A couple of weeks ago, we wrote about the family office and described the single-family office, as well as the multi-family office. What if you are below that $20 million threshold, yet fall into that group of those who has between $2 million and $20 million in assets?
We have had conversations with many who, between financial assets, business interests, and real estate, have assets of between $2 million to $20 million. For those of you in this category, how do you manage well and prepare for transition to the next generation?
Managing financial assets, business interests and real estate can be a self-directed exercise, or completely outsourced, or some combination thereof. While our team has experience in these areas, it would be a disservice to you to attempt to offer a “how-to” management guide in a fairly short article such as this.
As you manage and grow an asset base, how do you think across decades and generations to assure preparedness? Where do you start? We offer the following.
Financial statement entries come and go. The phrase “shirt sleeves to shirt sleeves in three generations” remains part of our lexicon because it is so common. The question regarding values starts with those Philosophy 101 questions of “Who Am I?”, “Why Am I Here?”, and “Where Am I Going?”. The more clarity we have around those questions, the simpler the identification of our personal values becomes. As we identify those values, we as the adults in the home can then discuss and decide how to pass those values along to our children. If we have no children, we can determine how we live out those values currently, as well as decide how best to use our assets to transfer those values once we are gone.
Identification and Evaluation
Next, identify what you own, whether business interests, real estate, or financial assets. Our household uses a customized excel spreadsheet to hold these entries and is updated at least annually. I review the holdings annually and run through a series of mental questions. Does the operating agreement for business or holding entities reflect current circumstances? Does it adequately address what happens if a member or stakeholder wants to sell, dies, becomes disabled, or legally incompetent?
Are real estate deeds in good order? If there is debt, are market conditions such that I can refinance or have covenants removed, in order to improve cash flow or operating flexibility?
Are financial statement accounts titled appropriately? Are beneficiaries on IRAs, life insurance policies and similar types of assets as I want them?

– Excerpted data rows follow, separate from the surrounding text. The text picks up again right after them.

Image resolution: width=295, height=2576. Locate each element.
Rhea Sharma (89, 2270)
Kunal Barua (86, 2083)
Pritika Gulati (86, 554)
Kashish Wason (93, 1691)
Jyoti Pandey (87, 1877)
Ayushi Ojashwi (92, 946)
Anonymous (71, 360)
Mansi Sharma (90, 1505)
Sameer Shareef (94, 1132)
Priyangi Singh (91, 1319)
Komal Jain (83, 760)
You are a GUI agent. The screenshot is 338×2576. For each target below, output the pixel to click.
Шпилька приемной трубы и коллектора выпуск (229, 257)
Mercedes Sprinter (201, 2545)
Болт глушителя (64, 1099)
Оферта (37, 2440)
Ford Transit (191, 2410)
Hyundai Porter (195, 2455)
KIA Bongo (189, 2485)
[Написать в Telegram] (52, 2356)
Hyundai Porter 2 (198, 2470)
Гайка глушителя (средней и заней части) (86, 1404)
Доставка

For those who want to give, which of these types of assets are best suited for charitable giving? Which assets would have the greatest benefit to the receiving organization and the biggest positive tax outcome for me or you?
Using the rules of 72 and 105 and taking into account both a reasonable rate of growth and any needed or desired household distributions, what is the expected size of the financial statement over the next ten, twenty, or thirty years or more? How do these numbers compare with current estate tax law? What actions do we take in light of these findings?
For real estate and business interests, we prefer holding both hard copy and soft copy versions of deeds, mortgage documents and operating and shareholder agreements. For financial assets, we typically hold those only in soft versions. We recommend that all soft documents be protected with pin and password and that hard copies be stored under lock and key. Personally, we use a password manager which requires multi-factor authentication (MFA) and keyed boxes or drawers at least slow down those with ill intent.
We also use something called an Inheritance Letter. The name needs some work, but the document is solid. It is essentially a place to record for your executor and others where everything is held. You can record the location of wills and other end of life documents, the location of all documents, whether held in soft or hard form, and who to contact first. We would be pleased to send a template of this to you, if you would like to see it.
Once you know that all is as it ought to be and you have identified where everything is and you have made notes so others will know how to find what they need, what’s the best next thing? Let someone else know. Typically, you want someone other than a spouse to know where to find the instruction letter and know the first three calls to make. This could be a family member who will assist, or a CPA, attorney, or financial advisor, or a combination of any of these.
Do you leave all assets to heirs, or some or all to charity? If to heirs, how do you prepare them to steward well what you have built? Have you memorialized your plans with wills, end of life documents and in written form so those who will be caring for your estate know what to do and who to call? Do you have charitable bequests which are best fulfilled with life insurance? Have you evaluated the risks associated with loss or harm to assets, life, and cash flow, as well as other threats to your liberty? Have you decided what risks to retain and what to hand off?
I know. It is a lot of questions. I’ve heard the comment that “if I just had $1 million (or $10 million), all my problems would be solved”. As you know, the greater the asset base and cash flow, the greater, and the more complex, are the decisions required. More than anything, these observations are offered to encourage all of us to stop, think and assure that we and the generations which follow us are well prepared.